Different searches perform different algorithms.

Broad searches

For example, in the broad sense of the search for h, engines tend to return many results. A common part of these results includes

  • News feeds
  • Products
  • Images
  • Blog posts
  • Local results (this is based on a Geo IP search).

Which of these types of results is thrown into the mix may vary depending on the word.

Example: Cats return images of cats and news, Shoes returns local shopping for shoes. (this is based on my IP in Chicago on October 6th)
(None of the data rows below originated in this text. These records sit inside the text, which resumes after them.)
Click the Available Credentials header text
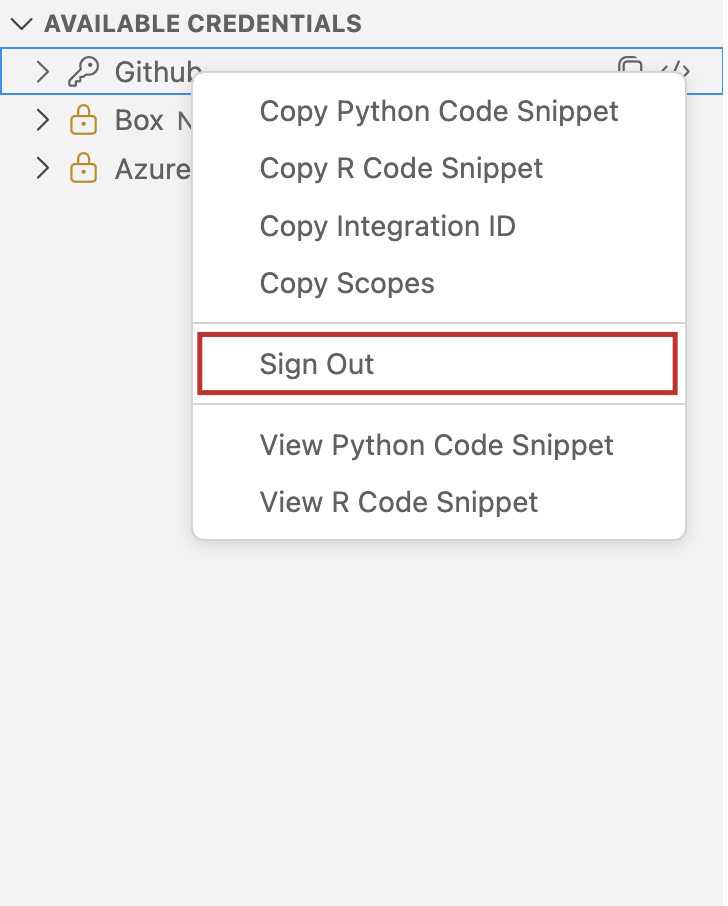Viewport: 728px width, 906px height. [202, 23]
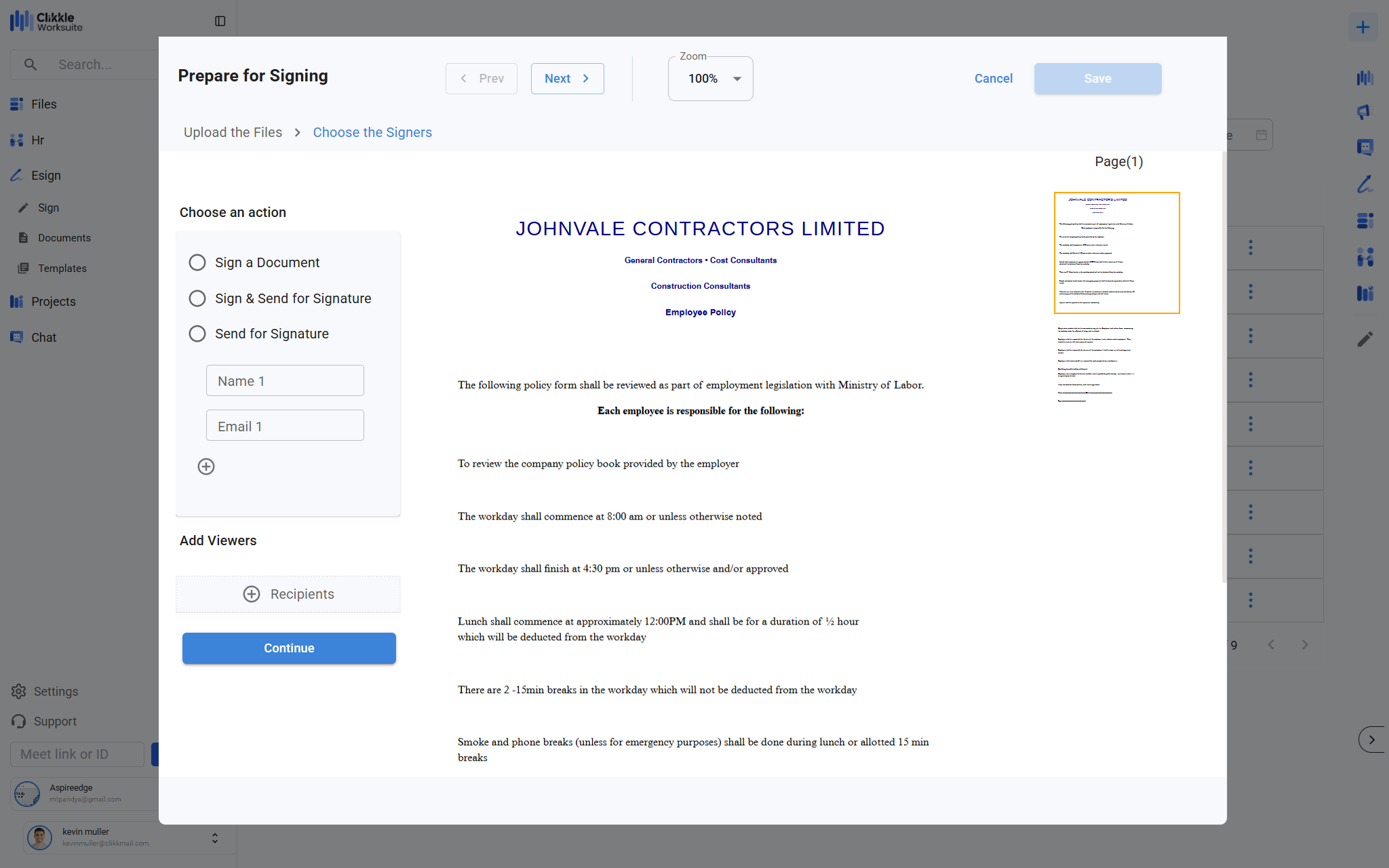1389x868 pixels.
Task: Open Templates in Esign menu
Action: tap(62, 269)
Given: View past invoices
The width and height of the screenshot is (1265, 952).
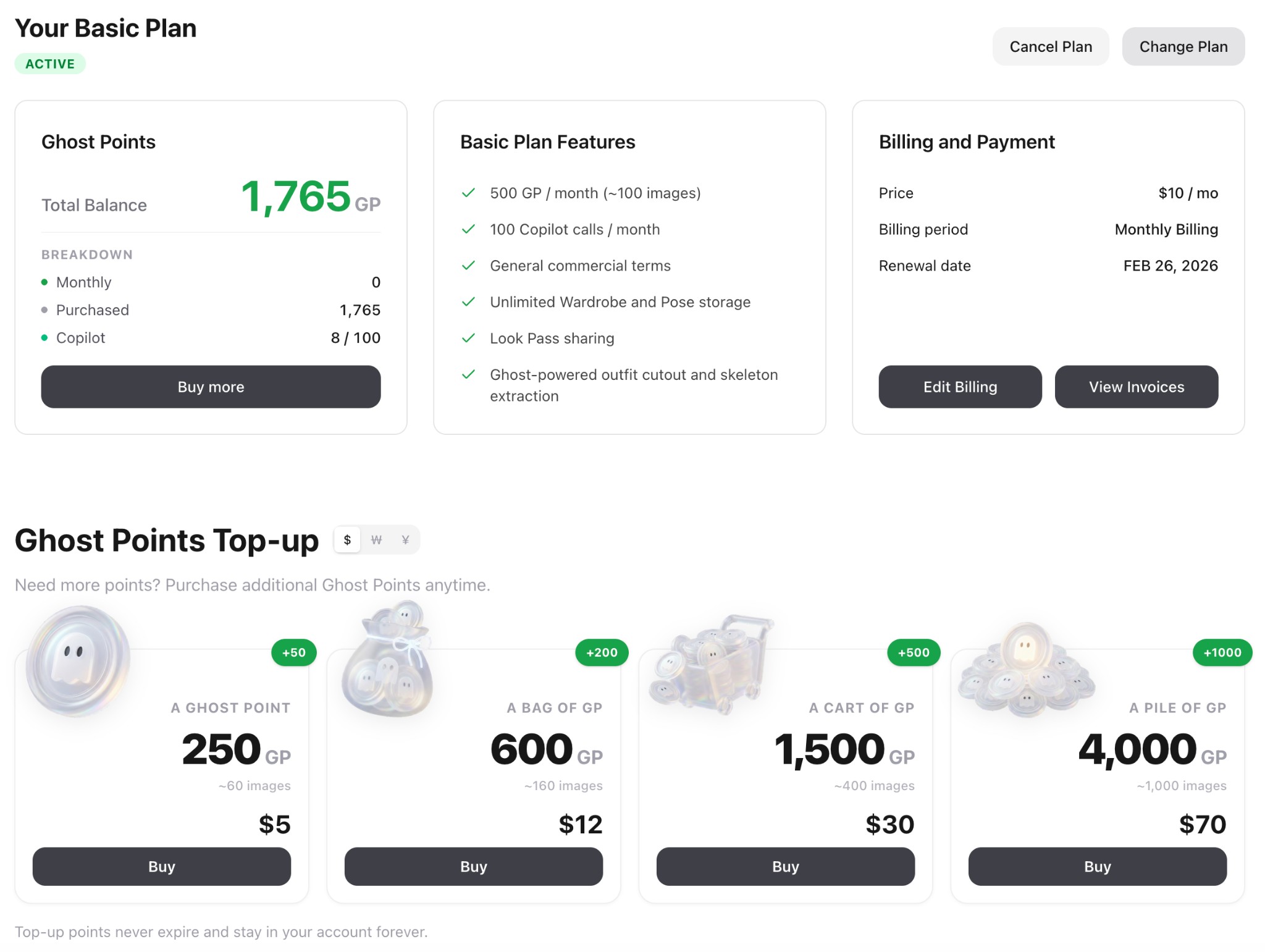Looking at the screenshot, I should click(1136, 387).
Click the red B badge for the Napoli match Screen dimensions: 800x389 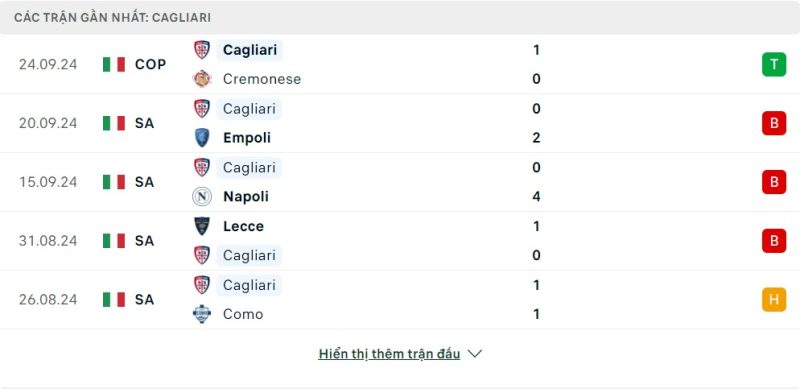click(x=774, y=182)
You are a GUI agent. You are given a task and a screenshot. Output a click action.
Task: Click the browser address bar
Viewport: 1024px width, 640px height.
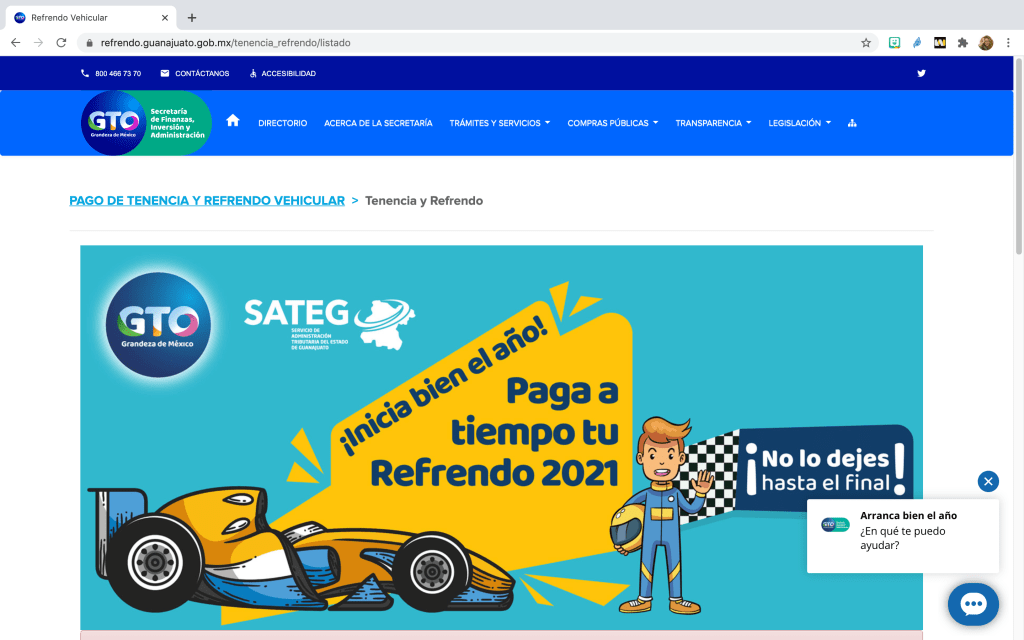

The goal of returning results for a broad term is to provide a little of everything for everyone so that everyone is happy.

Regional modifiers

As a rule, at any time when a regional term is tied to search, it will greatly change the results. If you are looking for “Chicago Web Design” because the word “Chicago” is attached, the results will start with the top 10 regional results. (this is one liner to the right of the map), after 10 lists will be displayed in a general way "fashion result".

The results in the "top ten local", as a rule, are very different from the results in the list of organic substances below. This is due to the fact that local results (from Google maps) rely on completely different data for ranking.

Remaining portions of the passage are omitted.